Companies want AI to be better than the average person. That's not easy

AI For Business


Hello, Welcome to the Eye of AI… In this edition, Meta steals Apple's top AI researchers… Energy Executive warns that AI data centers can destabilize electrical grids.

We have committed to bringing you additional insights from the “Professional Future” roundtable that we attended Oxford last week, to the “Professional Future” roundtable that the business school said last week. One of the most interesting arguments was about the performance standards companies use when deciding whether to deploy AI.

Most companies use existing human performance as a benchmark for which AI is judged. But beyond that, decisions become complicated and subtle.

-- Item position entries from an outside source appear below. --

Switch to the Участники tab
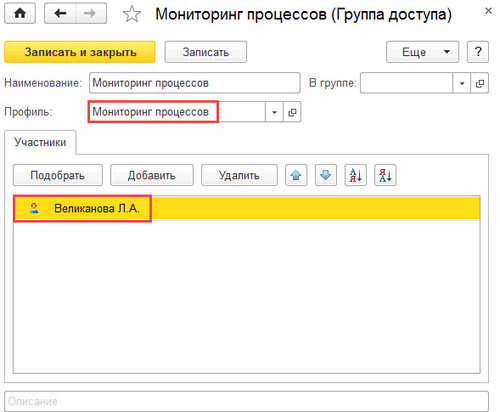The height and width of the screenshot is (412, 500). pyautogui.click(x=40, y=142)
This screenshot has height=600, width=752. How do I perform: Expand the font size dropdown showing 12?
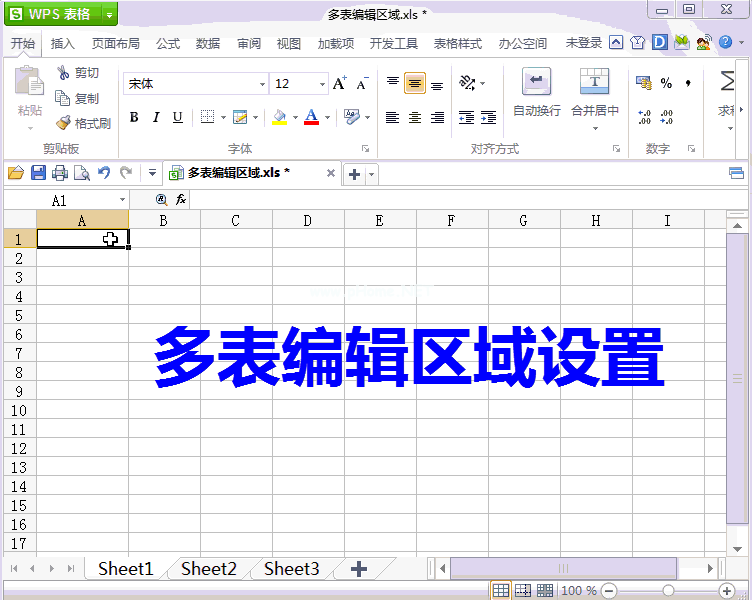click(322, 85)
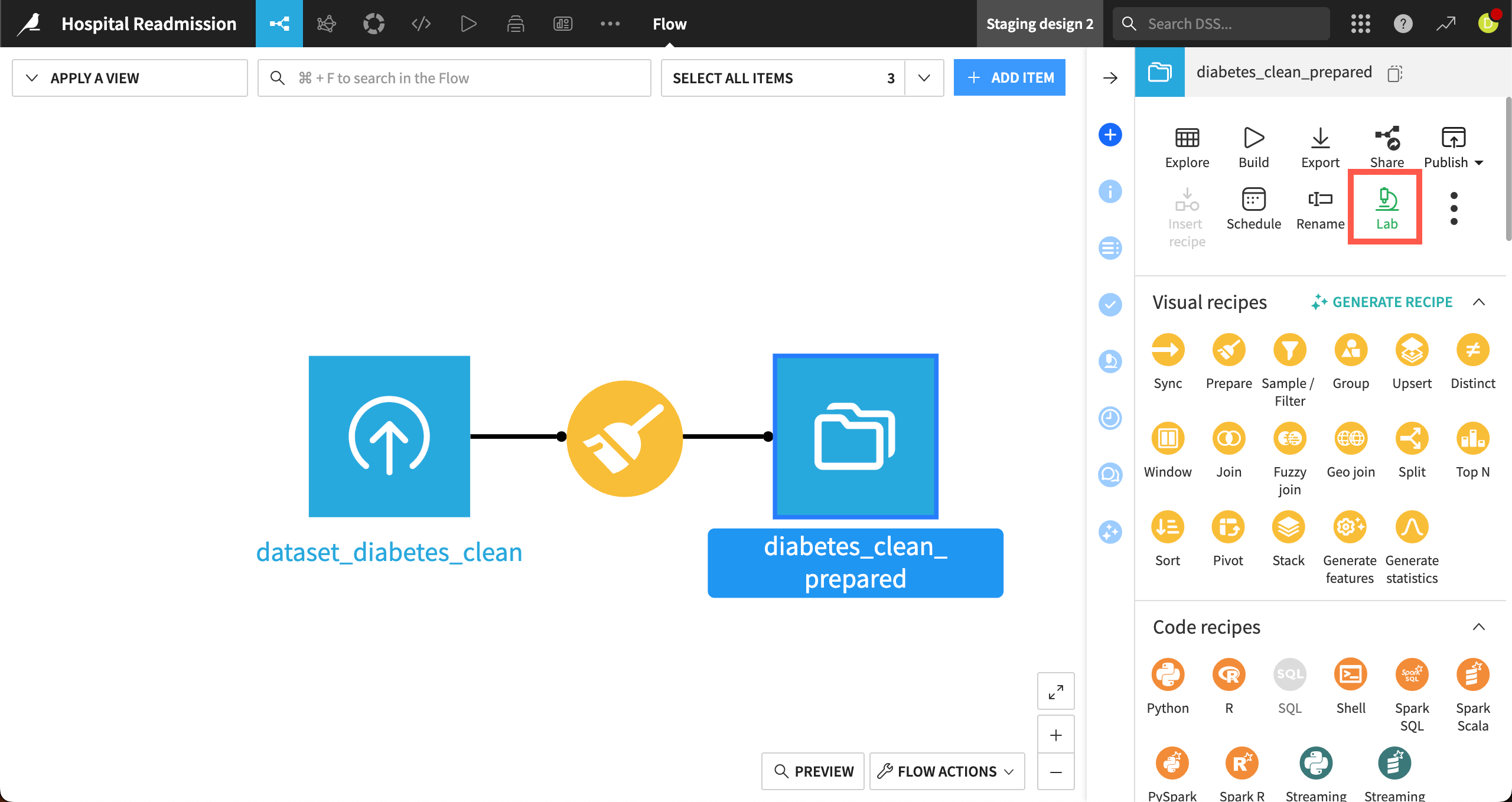This screenshot has height=802, width=1512.
Task: Click the Add Item button
Action: (x=1009, y=78)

Simon Robinson, executive editor at news agency Reuters, who began using AI in a variety of ways in the newsroom, said his company had promised not to deploy AI tools in news production unless the average error rate is better than the people who perform the same task. So, for example, the company can deploy AI and on average AI software can do this with fewer errors than human translators.

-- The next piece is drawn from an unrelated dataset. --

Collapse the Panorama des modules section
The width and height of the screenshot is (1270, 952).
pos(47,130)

This is the standard company that most companies use, and is better than humans On average. However, in many cases this may not be appropriate. Utham Ali, BP's Global Responsibility AI Executive, said the oil giant wants to see if a large-scale language model (LLM) can act as a decision support system and can advise human safety and reliability engineers. One of the experiments conducted was to check that LLM could pass the safety engineering tests that BP should take to all safety engineers. LLM — Ali didn't say which AI models were there.

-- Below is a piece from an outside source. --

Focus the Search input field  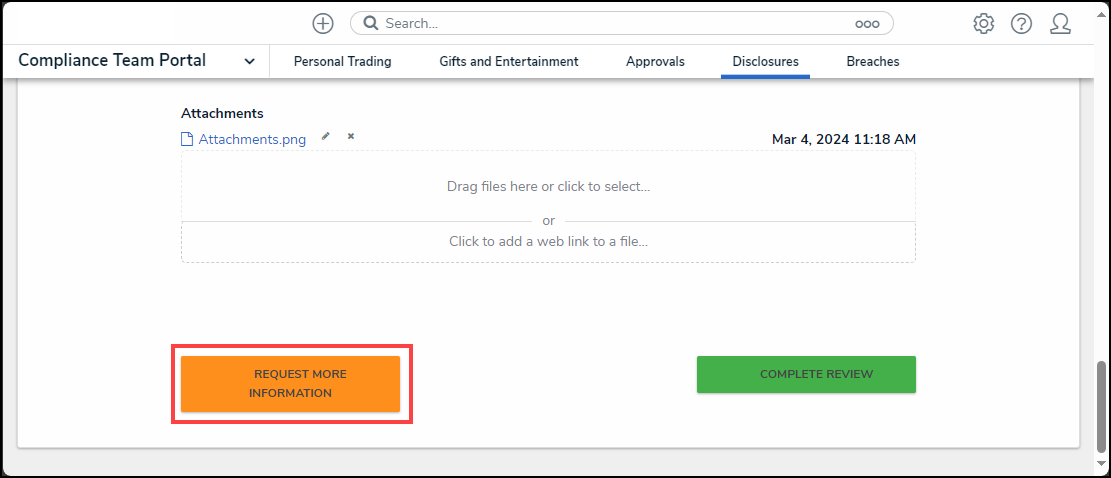[x=610, y=23]
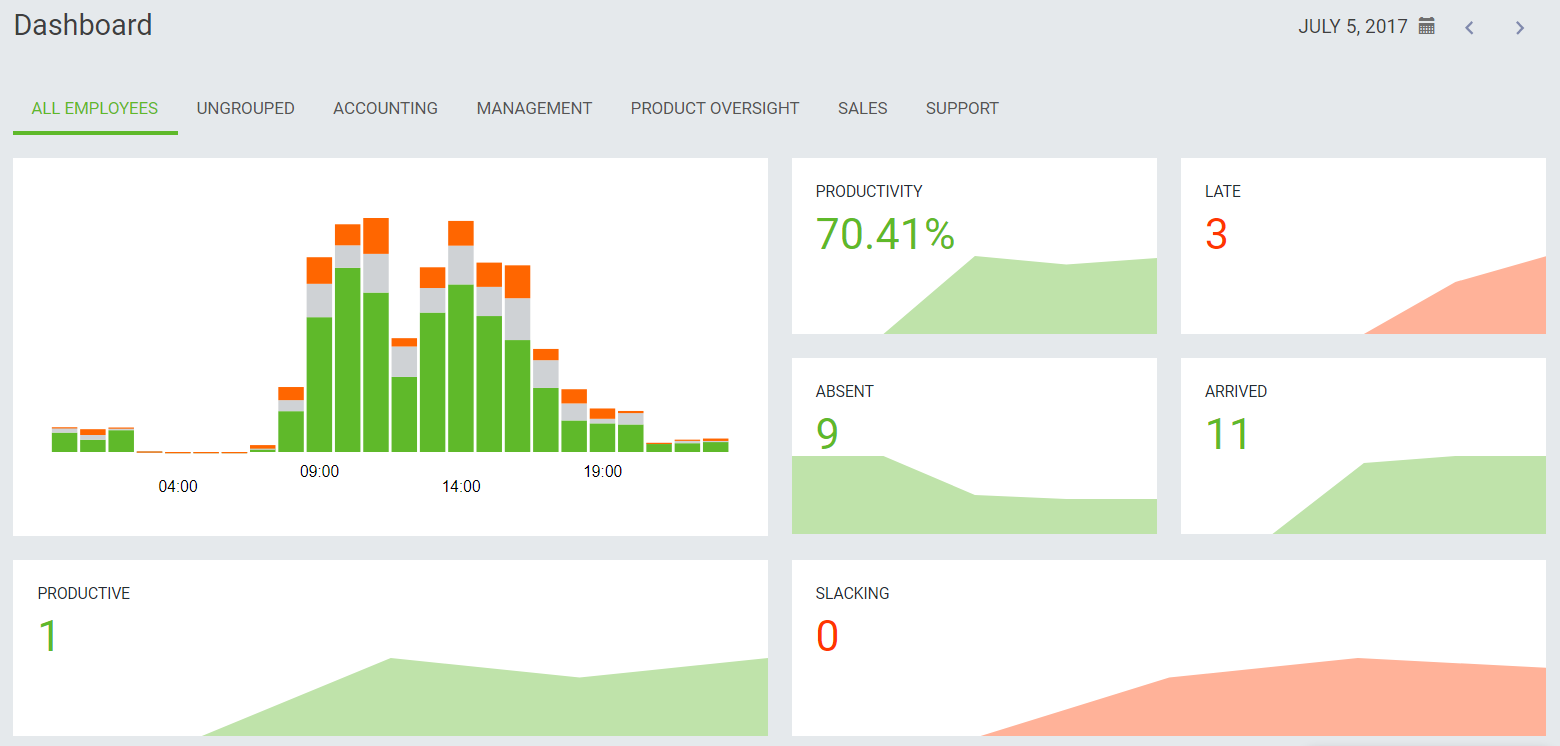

However, according to Ali, 8% of questions the AI ​​system missed were suspended by the BP team. How often do humans miss these specific questions? And why did the AI ​​system get those questions wrong? The fact that BP experts had no way of knowing why LLM missed the question meant that the team wasn't confident in deploying it.

The concerns that BP had apply to many other AI uses. Take AI to read medical scans. These systems are often evaluated using average Performance may not tell us what we need to know compared to human radiologists. For example, we don't want to deploy AI that is better on average than human doctors when detecting abnormalities, but we also had a higher chance of missing out on the most aggressive cancer. Often performance is on a subset of the most important decisions that are more important than average performance.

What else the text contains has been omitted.